Basic information about pathology

A special cerebrospinal fluid, or cerebrospinal fluid, is produced in the choroid plexuses of the brain, called the ventricles, and fills the subarachnoid space. Excess cerebrospinal fluid is released into the bloodstream through the arachnoid membrane. When problems with absorption, circulation occur, or excessive secretion of cerebrospinal fluid occurs, hydrocephalus develops. It can be congenital or acquired as a result of certain diseases. In addition, the following forms of the disease are distinguished:

  • internal hydrocephalus - overflow of one or more ventricles inside the brain with cerebrospinal fluid;
  • external hydrocephalus - fluid injection between the brain and the enveloping subarachnoid membrane.

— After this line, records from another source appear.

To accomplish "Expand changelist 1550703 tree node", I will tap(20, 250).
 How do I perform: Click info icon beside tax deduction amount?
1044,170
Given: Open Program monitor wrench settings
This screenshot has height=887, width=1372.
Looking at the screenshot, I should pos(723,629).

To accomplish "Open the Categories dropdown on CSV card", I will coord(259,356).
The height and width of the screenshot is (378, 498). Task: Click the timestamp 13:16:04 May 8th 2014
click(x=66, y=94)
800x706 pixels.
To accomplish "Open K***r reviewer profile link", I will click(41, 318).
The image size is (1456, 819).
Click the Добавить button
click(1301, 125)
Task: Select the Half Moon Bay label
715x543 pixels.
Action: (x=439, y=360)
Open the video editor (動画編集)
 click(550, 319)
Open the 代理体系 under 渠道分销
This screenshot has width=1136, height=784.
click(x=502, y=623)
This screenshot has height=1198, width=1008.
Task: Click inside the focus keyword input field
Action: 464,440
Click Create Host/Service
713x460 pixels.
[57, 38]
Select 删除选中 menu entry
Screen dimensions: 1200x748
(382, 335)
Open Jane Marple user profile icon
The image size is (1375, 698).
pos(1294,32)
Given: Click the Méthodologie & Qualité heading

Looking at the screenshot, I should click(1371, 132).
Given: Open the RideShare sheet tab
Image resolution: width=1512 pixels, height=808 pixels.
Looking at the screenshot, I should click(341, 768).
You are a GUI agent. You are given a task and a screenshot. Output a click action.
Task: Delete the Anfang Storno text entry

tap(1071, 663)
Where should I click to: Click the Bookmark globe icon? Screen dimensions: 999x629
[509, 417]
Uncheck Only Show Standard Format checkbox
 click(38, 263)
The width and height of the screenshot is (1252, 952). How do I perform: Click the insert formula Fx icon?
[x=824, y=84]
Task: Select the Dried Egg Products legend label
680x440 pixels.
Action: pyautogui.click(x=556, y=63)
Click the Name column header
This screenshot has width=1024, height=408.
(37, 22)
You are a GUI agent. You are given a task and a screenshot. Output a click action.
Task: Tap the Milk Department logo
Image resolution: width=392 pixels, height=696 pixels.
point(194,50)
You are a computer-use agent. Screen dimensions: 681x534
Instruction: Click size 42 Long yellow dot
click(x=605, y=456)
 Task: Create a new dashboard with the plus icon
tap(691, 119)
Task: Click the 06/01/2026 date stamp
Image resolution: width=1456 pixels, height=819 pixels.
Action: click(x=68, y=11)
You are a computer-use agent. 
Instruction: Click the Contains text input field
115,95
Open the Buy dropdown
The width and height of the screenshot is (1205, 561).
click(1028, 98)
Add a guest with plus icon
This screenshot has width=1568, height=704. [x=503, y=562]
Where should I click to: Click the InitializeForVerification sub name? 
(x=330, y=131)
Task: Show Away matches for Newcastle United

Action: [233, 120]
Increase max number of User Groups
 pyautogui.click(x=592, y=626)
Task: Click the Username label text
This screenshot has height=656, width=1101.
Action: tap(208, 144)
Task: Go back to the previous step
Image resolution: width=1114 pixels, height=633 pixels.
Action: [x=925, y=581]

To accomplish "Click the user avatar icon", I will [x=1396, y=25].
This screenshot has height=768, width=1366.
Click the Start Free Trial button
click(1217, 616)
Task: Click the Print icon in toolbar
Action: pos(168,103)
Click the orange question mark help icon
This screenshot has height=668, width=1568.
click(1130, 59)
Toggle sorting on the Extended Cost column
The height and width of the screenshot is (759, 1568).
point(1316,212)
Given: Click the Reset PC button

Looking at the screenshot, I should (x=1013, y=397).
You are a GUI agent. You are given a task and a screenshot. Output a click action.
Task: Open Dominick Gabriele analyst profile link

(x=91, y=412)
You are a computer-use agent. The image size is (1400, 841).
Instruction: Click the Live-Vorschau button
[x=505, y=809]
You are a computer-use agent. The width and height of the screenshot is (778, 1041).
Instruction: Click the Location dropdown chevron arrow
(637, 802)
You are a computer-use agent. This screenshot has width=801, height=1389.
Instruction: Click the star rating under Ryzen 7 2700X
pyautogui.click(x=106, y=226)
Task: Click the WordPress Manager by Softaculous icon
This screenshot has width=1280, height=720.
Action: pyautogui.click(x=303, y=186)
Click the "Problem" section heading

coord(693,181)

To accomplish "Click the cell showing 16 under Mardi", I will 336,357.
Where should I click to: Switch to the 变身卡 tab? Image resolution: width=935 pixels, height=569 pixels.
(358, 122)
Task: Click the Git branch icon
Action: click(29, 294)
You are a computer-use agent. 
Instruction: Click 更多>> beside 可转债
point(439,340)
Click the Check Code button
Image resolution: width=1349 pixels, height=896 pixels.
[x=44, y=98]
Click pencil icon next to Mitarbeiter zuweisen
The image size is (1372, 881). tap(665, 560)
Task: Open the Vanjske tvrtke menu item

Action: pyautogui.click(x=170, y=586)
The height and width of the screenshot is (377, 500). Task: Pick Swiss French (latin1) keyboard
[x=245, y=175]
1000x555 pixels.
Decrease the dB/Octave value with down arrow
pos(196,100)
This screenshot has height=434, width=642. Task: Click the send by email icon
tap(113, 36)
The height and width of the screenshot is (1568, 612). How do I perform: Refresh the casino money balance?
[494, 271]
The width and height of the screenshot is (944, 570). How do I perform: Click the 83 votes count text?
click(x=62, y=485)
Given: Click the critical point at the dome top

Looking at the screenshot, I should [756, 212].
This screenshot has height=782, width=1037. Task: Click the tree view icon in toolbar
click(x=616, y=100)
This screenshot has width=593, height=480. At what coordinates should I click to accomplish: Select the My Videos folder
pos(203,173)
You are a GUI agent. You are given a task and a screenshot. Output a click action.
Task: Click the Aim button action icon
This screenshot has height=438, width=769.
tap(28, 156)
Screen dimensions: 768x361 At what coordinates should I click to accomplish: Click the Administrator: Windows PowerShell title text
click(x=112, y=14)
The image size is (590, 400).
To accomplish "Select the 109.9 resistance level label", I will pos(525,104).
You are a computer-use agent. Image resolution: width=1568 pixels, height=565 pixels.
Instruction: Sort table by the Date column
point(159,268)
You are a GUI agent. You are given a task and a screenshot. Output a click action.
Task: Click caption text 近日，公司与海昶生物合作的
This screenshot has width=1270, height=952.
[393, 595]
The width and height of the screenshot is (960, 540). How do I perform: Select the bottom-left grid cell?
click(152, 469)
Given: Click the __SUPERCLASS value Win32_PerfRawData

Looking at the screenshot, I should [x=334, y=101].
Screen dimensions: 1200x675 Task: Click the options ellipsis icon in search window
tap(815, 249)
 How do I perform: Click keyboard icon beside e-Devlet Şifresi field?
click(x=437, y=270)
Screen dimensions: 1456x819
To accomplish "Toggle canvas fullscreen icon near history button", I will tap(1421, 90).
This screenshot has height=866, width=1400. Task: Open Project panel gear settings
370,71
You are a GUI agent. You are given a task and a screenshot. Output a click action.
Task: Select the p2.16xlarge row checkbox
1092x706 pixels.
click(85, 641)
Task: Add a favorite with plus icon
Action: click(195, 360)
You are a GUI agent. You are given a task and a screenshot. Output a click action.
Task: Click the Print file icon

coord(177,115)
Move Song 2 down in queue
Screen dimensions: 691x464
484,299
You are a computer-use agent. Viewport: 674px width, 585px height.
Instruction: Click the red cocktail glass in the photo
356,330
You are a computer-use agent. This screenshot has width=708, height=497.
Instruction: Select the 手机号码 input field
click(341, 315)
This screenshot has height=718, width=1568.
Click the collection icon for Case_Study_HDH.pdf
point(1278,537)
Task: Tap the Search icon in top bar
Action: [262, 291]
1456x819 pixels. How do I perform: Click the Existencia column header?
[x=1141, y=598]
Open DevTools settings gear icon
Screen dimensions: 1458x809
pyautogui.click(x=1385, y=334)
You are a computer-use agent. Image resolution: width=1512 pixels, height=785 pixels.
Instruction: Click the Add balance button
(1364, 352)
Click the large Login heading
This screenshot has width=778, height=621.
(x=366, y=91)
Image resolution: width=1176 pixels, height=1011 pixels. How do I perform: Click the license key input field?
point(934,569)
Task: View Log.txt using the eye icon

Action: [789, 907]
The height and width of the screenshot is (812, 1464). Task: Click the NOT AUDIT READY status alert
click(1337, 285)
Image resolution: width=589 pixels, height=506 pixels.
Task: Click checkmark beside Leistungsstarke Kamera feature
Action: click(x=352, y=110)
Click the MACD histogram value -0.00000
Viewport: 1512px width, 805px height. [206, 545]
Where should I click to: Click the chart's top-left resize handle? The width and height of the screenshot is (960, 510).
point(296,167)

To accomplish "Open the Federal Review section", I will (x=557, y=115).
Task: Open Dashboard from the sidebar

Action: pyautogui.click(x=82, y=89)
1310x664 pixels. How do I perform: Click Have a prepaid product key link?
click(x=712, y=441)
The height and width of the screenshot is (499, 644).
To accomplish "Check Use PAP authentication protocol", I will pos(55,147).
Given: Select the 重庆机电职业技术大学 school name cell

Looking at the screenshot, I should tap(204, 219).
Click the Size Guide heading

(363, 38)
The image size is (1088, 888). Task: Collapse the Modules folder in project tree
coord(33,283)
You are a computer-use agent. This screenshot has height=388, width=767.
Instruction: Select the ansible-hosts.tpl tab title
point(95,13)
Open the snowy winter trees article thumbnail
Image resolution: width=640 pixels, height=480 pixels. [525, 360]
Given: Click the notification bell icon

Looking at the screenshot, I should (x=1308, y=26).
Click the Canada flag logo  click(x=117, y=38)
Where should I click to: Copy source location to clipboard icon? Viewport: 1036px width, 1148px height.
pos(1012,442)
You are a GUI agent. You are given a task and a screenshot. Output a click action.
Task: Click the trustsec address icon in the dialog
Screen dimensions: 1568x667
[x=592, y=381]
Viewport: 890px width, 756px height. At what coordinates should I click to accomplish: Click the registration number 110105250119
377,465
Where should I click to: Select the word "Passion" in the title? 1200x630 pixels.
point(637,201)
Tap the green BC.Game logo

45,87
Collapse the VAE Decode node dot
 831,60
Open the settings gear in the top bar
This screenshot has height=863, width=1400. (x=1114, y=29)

In its acute form, the disease develops over several days. Subacute course involves the development of decompensation within a month from the onset of the first symptoms, chronic - longer than six months. In addition, the classification of hydrocephalus includes stable and progressive forms of pathology, characterized, respectively, by stability or a gradual increase in pressure inside the skull.

Signs of the disease in adults

As a rule, hydrocephalus of the brain in an adult or a teenager is directly related to increased intracranial pressure, which causes the patient to feel:

  • severe headache that does not improve with analgesics;
  • feeling of internal pressure on the eyeballs;
  • nausea, sometimes leading to vomiting;
  • impaired coordination, due to which the gait becomes unstable, hand movements become sharp and sweeping, handwriting changes, etc.;
  • tinnitus, impaired visual acuity, loss of certain areas of space from the field of vision.

Sometimes changes affect the patient’s emotional sphere, causing rapid changes in mood for no apparent reason, neurasthenic manifestations and unmotivated aggression.

Symptoms of a tumor of the IV ventricle

The clinical picture of tumors of the 4th ventricle consists of hydrocephalic-hypertensive syndrome and signs of damage to the cerebellum and brain stem. As the tumor grows, it closes the lumen of the 4th ventricle, which leads to the development of intracranial hypertension, which is manifested by a clinically pronounced headache accompanied by nausea or vomiting. Bruns syndrome is specific for tumors of the 4th ventricle. The development of this syndrome is due to the fact that the tumor disrupts the normal flow of cerebrospinal fluid. Clinically, the syndrome is manifested by severe headaches and dizziness that occur when the head or body is sharply turned, accompanied by rapid heartbeat, a feeling of fear and sweating of the skin. Often, at the height of the attack, patients experience loss of consciousness. During the non-attack period, the forced position of the head in patients attracts attention. Usually they tilt it slightly to the side or back, thus facilitating the outflow of cerebrospinal fluid. If the tumor affects the brain stem structures, then corresponding symptoms appear (asymmetry of the facial muscles, various speech disorders, swallowing disorders, weakness in the limbs, hearing impairment, vision impairment, strabismus, etc.). If the tumor begins to compress the cerebellum, the patient experiences various clinical symptoms of impaired coordination of movement and balance. These include a shaky gait, trembling limbs, and decreased accuracy of movements.

Diagnostics

To diagnose tumors of the 4th ventricle of the brain, various hardware techniques are used, most often MRI, CT and PET of brain structures. Using MRI or CT of the brain, the size of the tumor is determined, its location and the relationship of the tumor with other structures of the brain are clarified. These diagnostic methods also make it possible to identify the presence of hydrocephalus in a patient and assess its severity. When performing a PET scan, the doctor can assess the degree of metabolic processes occurring in the tumor, which allows one to determine the degree of its malignancy.

Treatment

Tumors of the 4th ventricle can only be treated surgically. The choice of surgical method depends on the characteristics of the disease. Thus, with severe hydrocephalus, sometimes a shunt operation is initially performed, which leads to a decrease in the severity of hydrocephalus. In some patients, even after complete removal of the fourth ventricle tumor, signs of hydrocephalus remain, which requires additional surgical intervention. For malignant tumors of the 4th ventricle, surgical treatment is supplemented with radiation or chemotherapy.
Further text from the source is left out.